Exercise materials:
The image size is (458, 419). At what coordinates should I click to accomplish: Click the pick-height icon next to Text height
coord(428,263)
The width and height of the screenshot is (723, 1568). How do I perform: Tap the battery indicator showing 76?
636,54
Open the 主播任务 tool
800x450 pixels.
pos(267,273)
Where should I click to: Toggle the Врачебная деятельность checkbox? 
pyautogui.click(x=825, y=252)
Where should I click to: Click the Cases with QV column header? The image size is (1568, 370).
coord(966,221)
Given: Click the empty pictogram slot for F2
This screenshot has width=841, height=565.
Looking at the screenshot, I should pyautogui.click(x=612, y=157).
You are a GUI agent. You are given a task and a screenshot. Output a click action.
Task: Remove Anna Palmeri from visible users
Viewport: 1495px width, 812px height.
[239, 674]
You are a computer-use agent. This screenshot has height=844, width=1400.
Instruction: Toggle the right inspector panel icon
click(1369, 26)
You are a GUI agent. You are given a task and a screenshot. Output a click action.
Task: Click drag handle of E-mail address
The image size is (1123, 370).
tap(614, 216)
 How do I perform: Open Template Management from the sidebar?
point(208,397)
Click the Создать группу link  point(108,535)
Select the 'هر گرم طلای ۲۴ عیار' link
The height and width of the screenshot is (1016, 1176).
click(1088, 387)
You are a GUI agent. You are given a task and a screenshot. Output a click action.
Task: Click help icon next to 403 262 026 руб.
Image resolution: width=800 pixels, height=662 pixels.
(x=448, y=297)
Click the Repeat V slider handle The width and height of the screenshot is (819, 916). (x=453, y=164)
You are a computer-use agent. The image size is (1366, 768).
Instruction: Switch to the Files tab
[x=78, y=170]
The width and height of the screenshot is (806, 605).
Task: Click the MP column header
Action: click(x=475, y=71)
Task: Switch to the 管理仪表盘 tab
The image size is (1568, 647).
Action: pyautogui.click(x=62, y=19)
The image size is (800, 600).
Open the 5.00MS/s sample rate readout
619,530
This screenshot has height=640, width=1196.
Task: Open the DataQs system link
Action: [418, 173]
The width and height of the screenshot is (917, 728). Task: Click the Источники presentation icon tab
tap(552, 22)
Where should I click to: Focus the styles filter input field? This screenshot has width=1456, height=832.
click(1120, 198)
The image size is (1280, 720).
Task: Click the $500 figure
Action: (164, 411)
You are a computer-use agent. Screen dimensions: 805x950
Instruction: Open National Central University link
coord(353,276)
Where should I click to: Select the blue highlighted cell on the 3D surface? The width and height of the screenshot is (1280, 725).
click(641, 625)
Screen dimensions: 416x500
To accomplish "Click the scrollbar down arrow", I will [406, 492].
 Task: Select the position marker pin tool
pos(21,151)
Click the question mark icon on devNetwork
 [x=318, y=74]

Task to complete:
Return the items above word for word, starting at the line that contains "You are a computer-use agent. This" and ending at the line that contains "click(1088, 387)", with both of those lines included.

Result of the exercise:
You are a computer-use agent. This screenshot has height=844, width=1400.
Instruction: Toggle the right inspector panel icon
click(1369, 26)
You are a GUI agent. You are given a task and a screenshot. Output a click action.
Task: Click drag handle of E-mail address
The image size is (1123, 370).
tap(614, 216)
 How do I perform: Open Template Management from the sidebar?
point(208,397)
Click the Создать группу link  point(108,535)
Select the 'هر گرم طلای ۲۴ عیار' link
The height and width of the screenshot is (1016, 1176).
click(1088, 387)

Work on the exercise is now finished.